Segment Start: Material to process

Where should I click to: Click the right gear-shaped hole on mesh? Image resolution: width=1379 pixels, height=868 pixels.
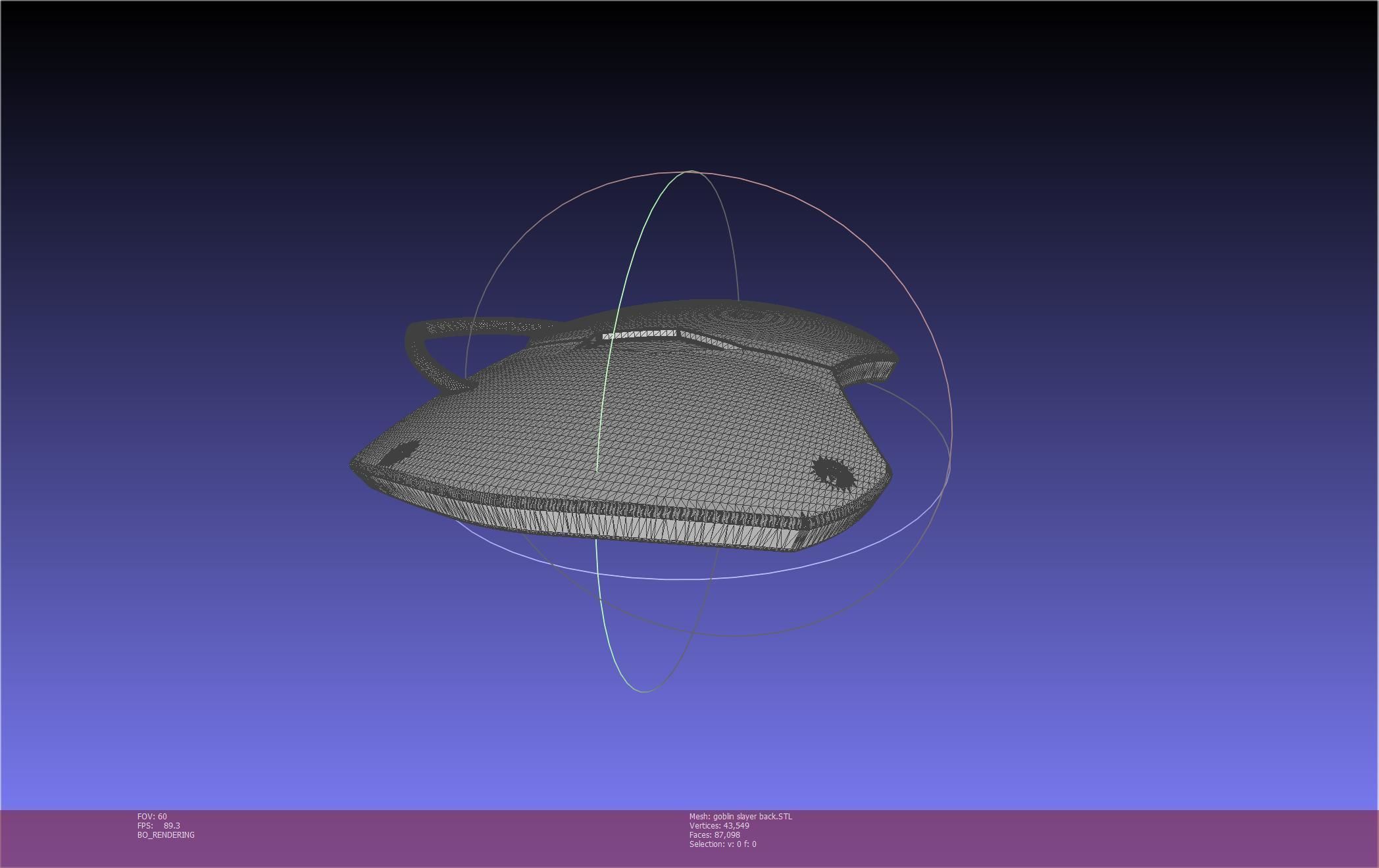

Segment End: Material to process
Segment Start: Material to process

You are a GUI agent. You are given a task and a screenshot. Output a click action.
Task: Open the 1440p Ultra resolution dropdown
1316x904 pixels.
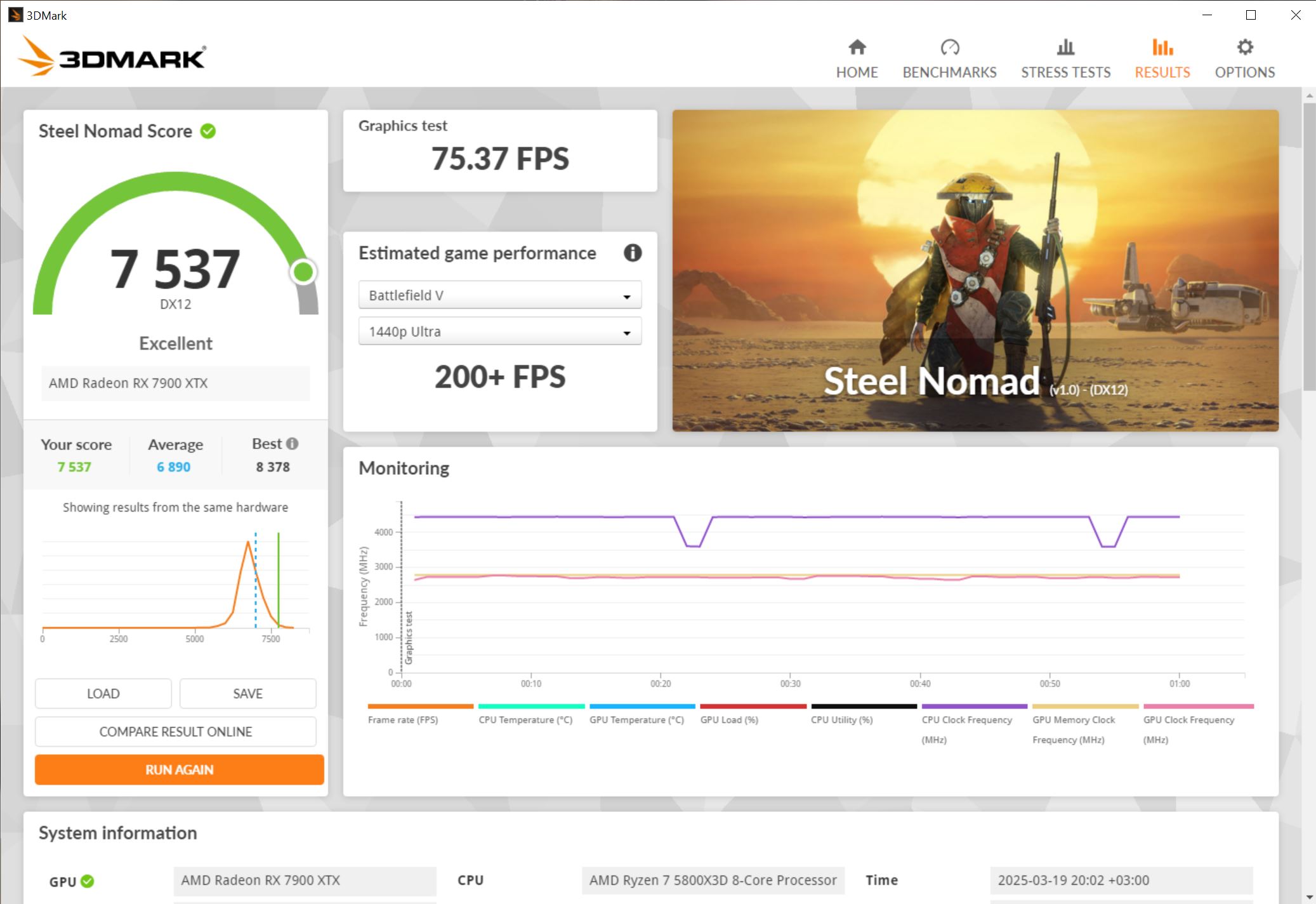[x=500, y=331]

Segment End: Material to process

Determine how many lines of the listing above hold the word "resolution". Report that number without anything else.

2